Instructions for the task: For the records below, the count of lines that hold "Select" is required; give only that number.
Top of Recorded information
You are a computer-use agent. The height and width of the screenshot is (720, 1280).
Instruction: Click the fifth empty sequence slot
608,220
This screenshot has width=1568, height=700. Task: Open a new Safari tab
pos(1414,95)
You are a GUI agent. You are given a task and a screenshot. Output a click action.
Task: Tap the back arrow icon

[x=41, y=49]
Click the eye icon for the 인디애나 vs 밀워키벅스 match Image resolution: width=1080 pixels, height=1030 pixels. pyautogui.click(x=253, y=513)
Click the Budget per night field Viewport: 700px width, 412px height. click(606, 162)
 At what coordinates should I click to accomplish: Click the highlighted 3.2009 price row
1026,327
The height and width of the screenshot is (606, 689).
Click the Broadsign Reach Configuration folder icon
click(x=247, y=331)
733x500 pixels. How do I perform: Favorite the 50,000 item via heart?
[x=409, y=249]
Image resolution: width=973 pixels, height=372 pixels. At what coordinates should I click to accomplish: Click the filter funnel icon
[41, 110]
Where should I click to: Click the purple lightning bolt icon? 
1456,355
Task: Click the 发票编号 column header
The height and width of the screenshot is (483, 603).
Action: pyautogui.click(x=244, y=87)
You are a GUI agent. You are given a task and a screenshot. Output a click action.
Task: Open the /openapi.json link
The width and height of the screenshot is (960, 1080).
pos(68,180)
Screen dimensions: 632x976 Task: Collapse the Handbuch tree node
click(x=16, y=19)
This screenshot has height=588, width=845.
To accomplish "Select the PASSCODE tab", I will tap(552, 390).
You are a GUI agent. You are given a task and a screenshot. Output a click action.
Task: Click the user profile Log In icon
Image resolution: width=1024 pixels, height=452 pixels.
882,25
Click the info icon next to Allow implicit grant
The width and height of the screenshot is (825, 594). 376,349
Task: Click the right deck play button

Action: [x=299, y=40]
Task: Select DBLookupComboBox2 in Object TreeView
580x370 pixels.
Bottom of Recorded information
Response box: 2